◆ **Your objective**
Read the lines below. Copy out any that hold the string "agent".

━━━━━ Excerpted data

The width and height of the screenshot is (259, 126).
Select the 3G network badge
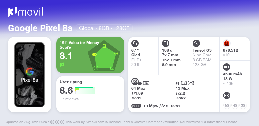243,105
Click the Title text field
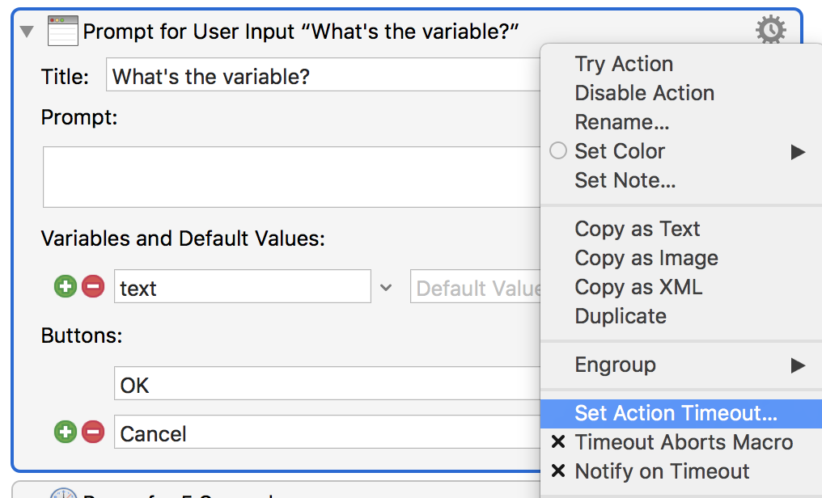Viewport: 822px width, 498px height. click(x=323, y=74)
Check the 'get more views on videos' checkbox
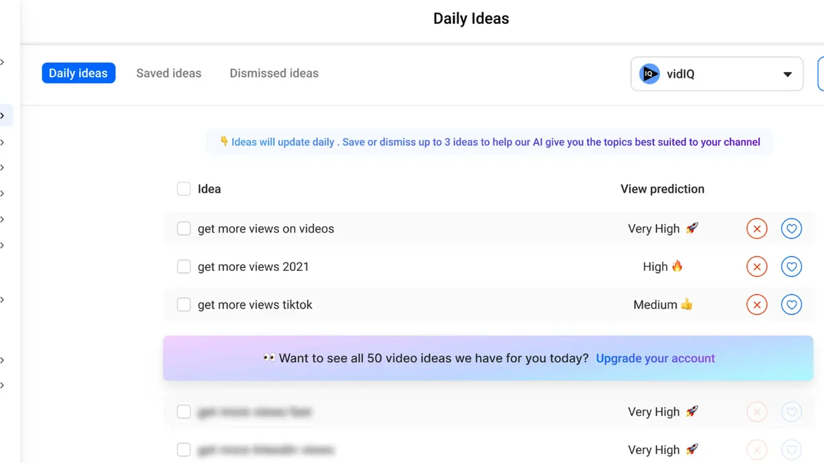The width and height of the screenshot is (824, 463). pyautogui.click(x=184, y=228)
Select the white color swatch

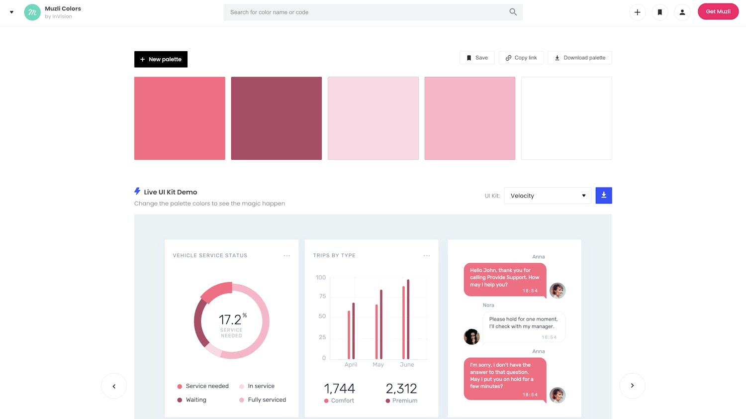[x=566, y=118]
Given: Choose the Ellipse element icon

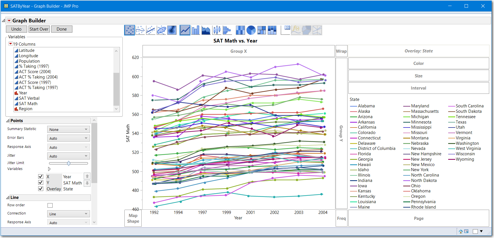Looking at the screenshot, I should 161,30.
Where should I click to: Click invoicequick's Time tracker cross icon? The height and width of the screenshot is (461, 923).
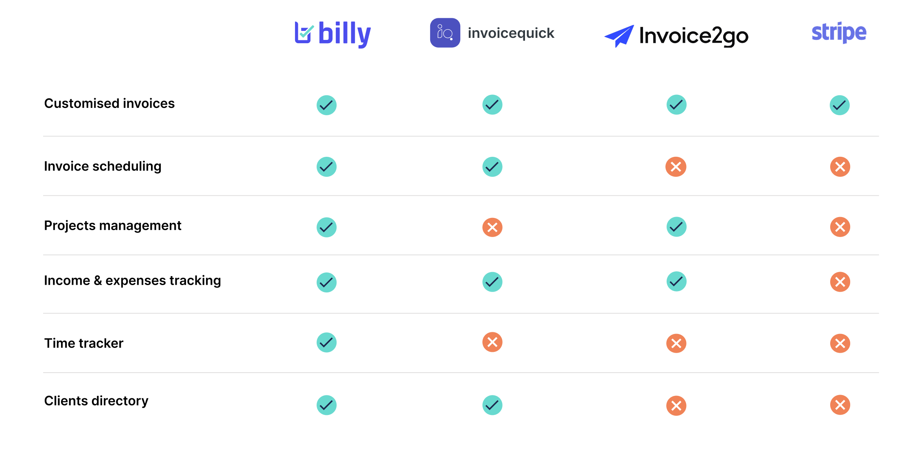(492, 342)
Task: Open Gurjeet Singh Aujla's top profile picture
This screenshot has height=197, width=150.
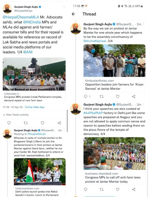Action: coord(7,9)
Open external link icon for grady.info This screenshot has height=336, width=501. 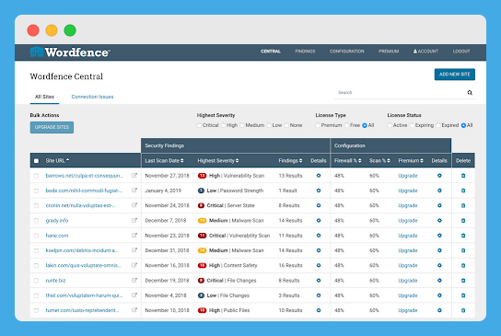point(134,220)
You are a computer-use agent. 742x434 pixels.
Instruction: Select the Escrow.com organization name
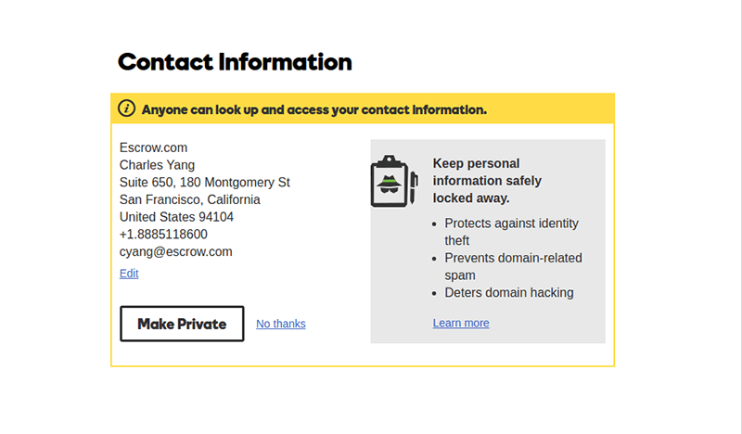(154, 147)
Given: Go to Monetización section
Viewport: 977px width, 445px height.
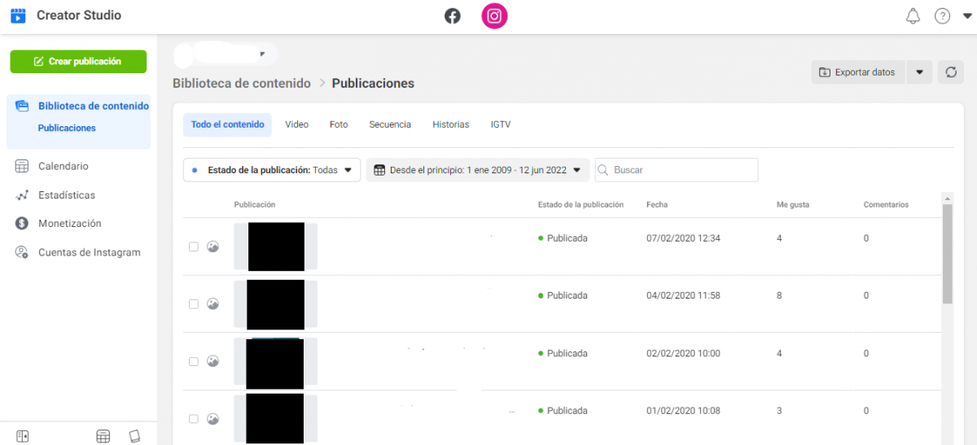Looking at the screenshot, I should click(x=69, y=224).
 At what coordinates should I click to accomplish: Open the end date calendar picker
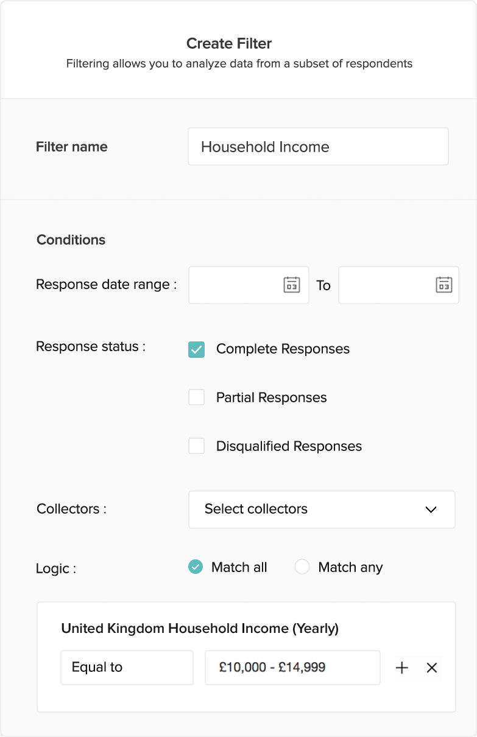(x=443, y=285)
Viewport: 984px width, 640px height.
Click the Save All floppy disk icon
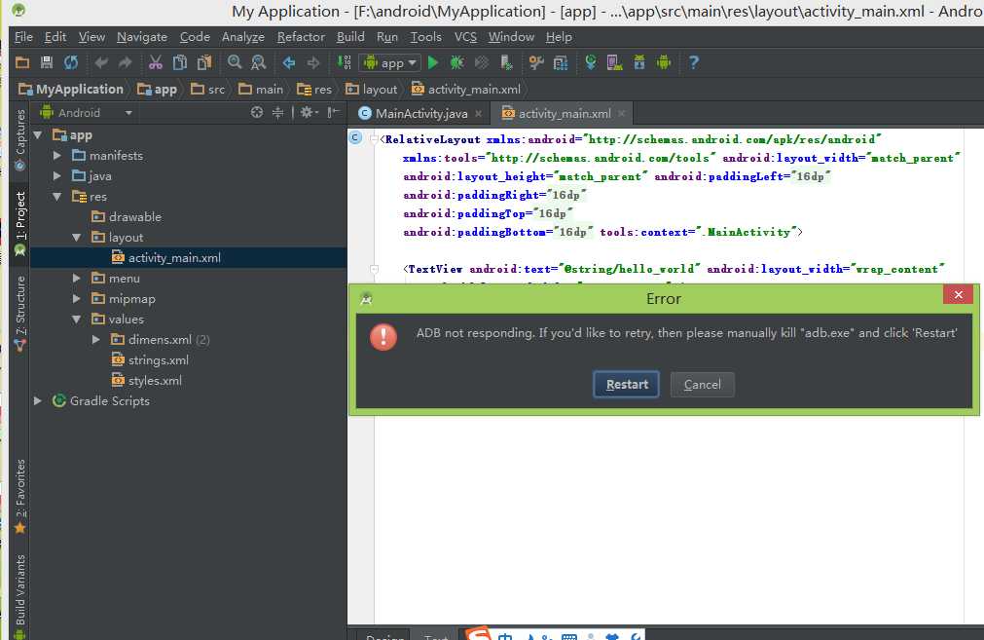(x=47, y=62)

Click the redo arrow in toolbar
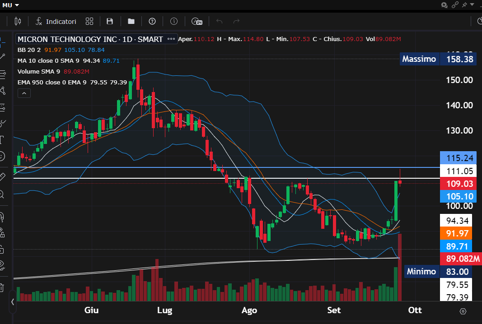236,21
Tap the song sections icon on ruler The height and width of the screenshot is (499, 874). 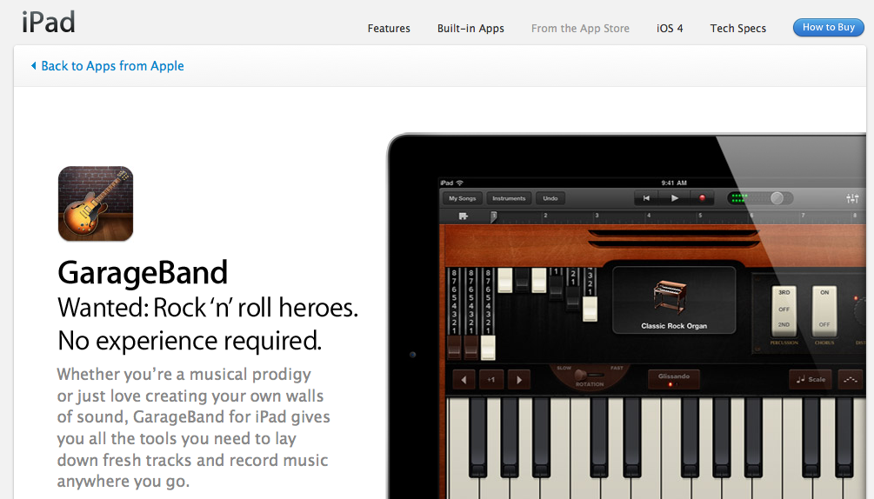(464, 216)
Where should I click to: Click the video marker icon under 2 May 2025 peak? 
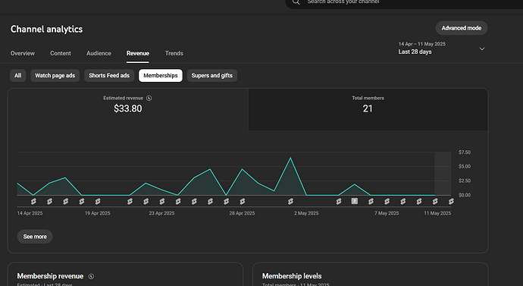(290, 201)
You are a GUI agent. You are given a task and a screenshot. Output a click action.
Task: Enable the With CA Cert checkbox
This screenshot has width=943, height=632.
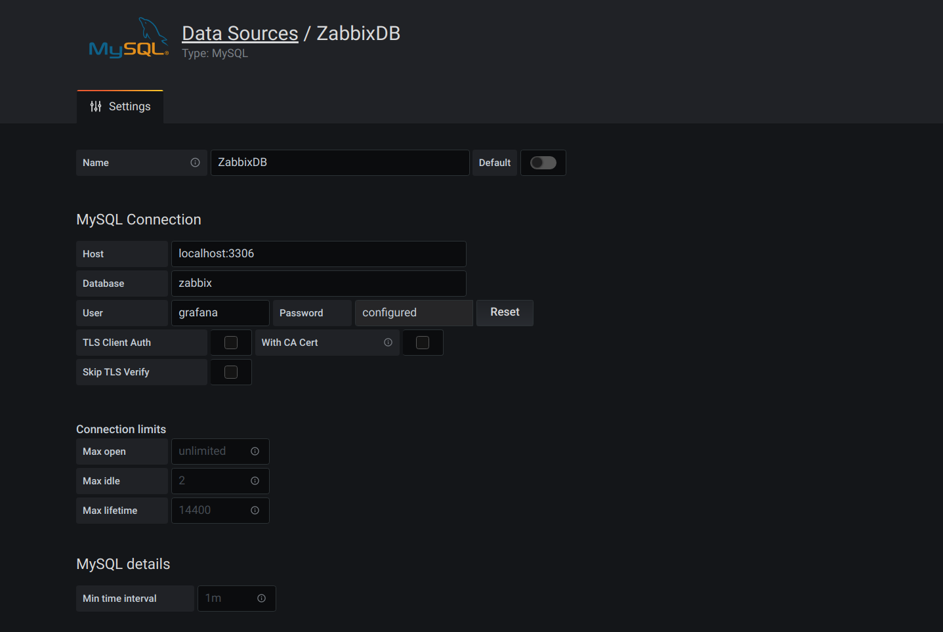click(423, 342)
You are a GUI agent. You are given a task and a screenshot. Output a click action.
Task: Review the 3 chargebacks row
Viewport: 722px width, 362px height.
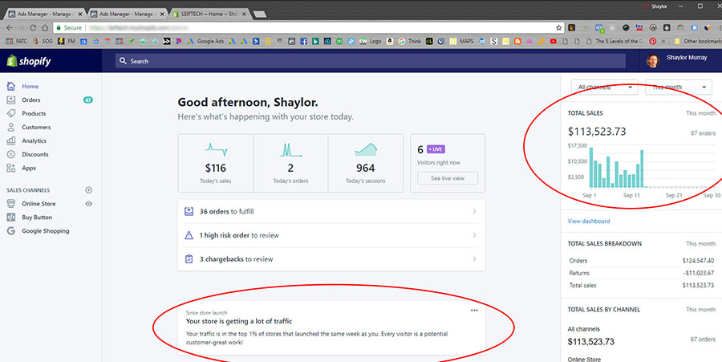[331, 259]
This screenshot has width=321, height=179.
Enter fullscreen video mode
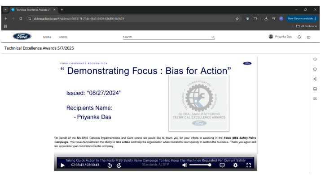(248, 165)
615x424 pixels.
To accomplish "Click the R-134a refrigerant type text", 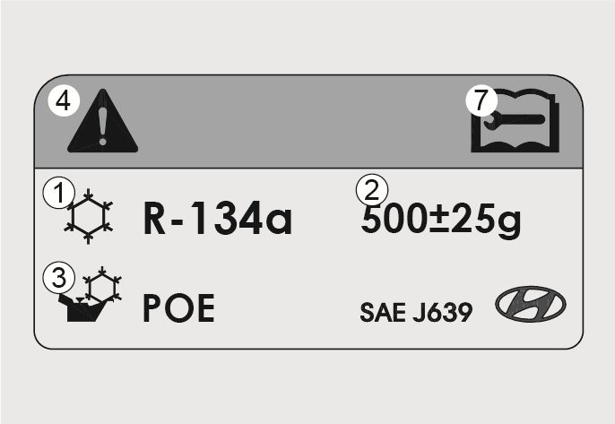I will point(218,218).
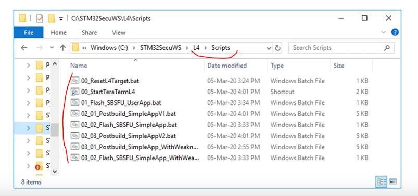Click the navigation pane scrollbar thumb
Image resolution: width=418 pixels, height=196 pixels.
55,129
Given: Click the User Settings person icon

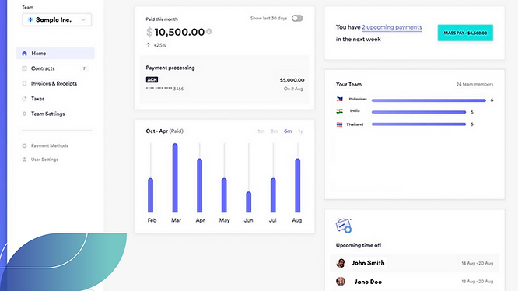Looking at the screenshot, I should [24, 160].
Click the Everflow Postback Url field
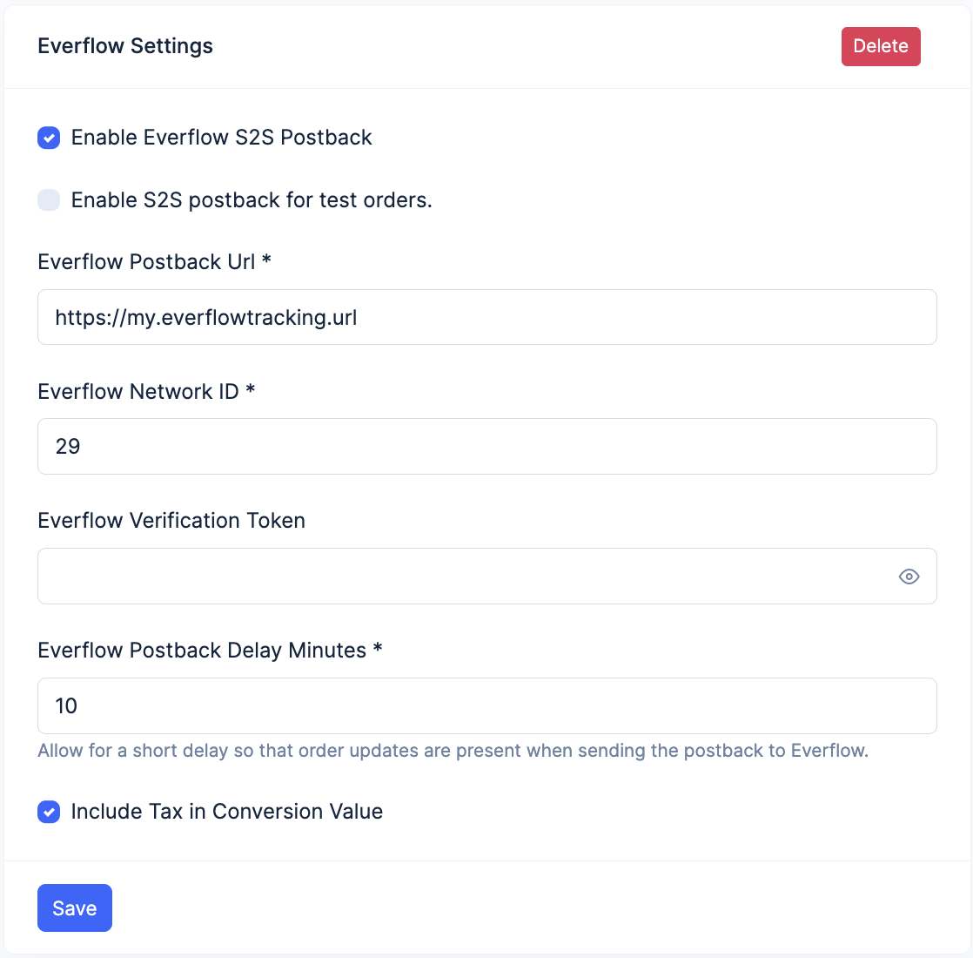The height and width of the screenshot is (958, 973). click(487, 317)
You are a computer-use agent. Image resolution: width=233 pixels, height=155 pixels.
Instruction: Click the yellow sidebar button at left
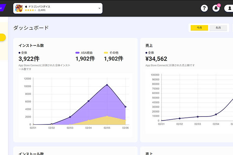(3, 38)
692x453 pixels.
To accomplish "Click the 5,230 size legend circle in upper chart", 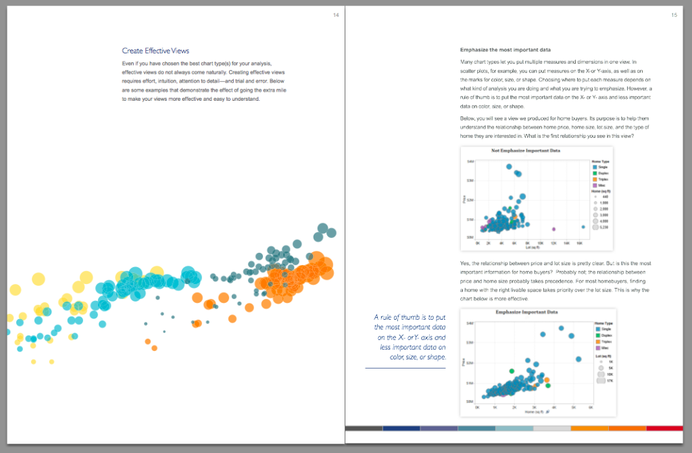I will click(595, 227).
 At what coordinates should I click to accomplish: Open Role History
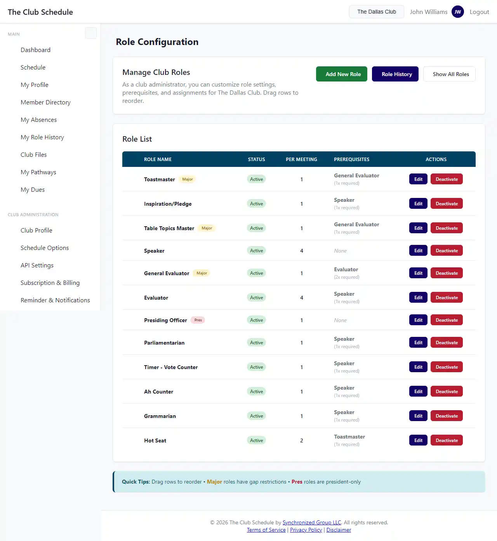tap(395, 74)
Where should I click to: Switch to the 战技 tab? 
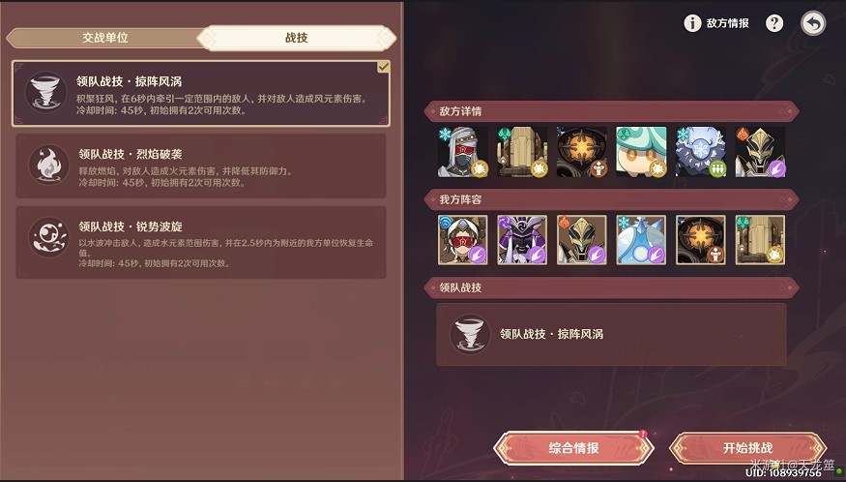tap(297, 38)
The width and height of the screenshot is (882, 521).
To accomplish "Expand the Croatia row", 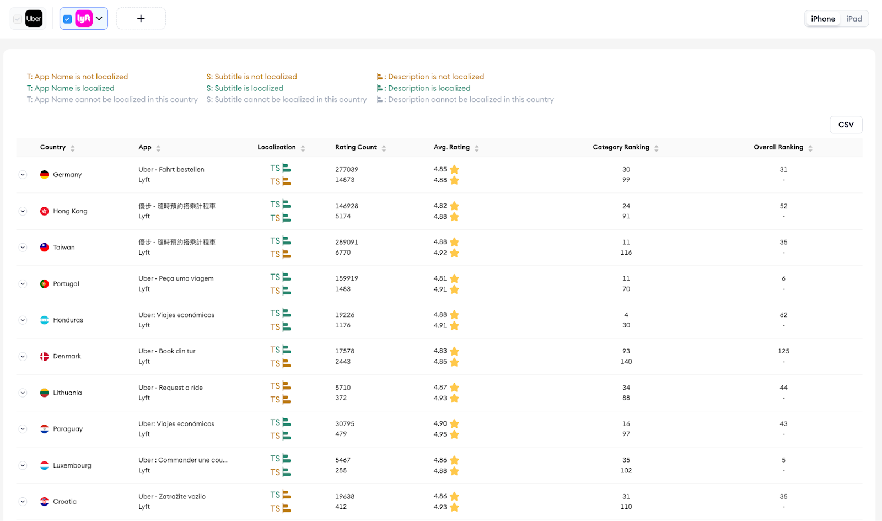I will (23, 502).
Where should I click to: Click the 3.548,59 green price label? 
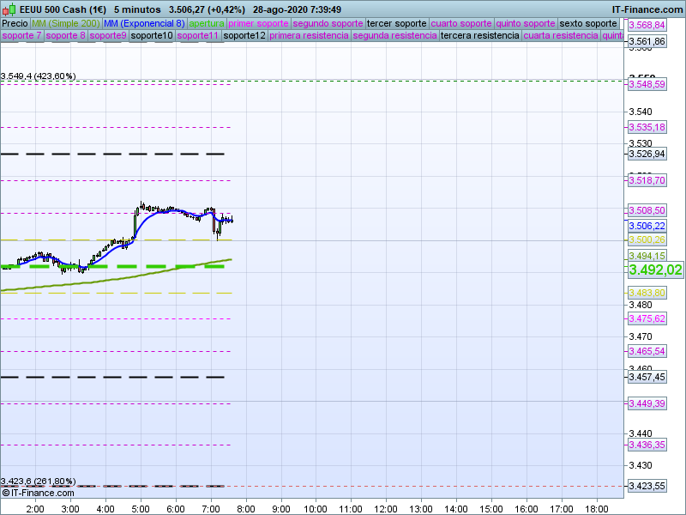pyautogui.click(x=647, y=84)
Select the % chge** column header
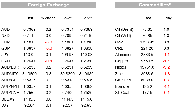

━━━━━━━━━━

◆ **Response**
You are a computer-use agent. 742x434 pixels.
You are a GUI agent. You are given a task and a screenshot. Output a click action.
You are a GUI agent. You are given a task and a screenshot. Output a click action.
You are a computer-use agent. Image resolution: width=233 pixels, height=155 pixels.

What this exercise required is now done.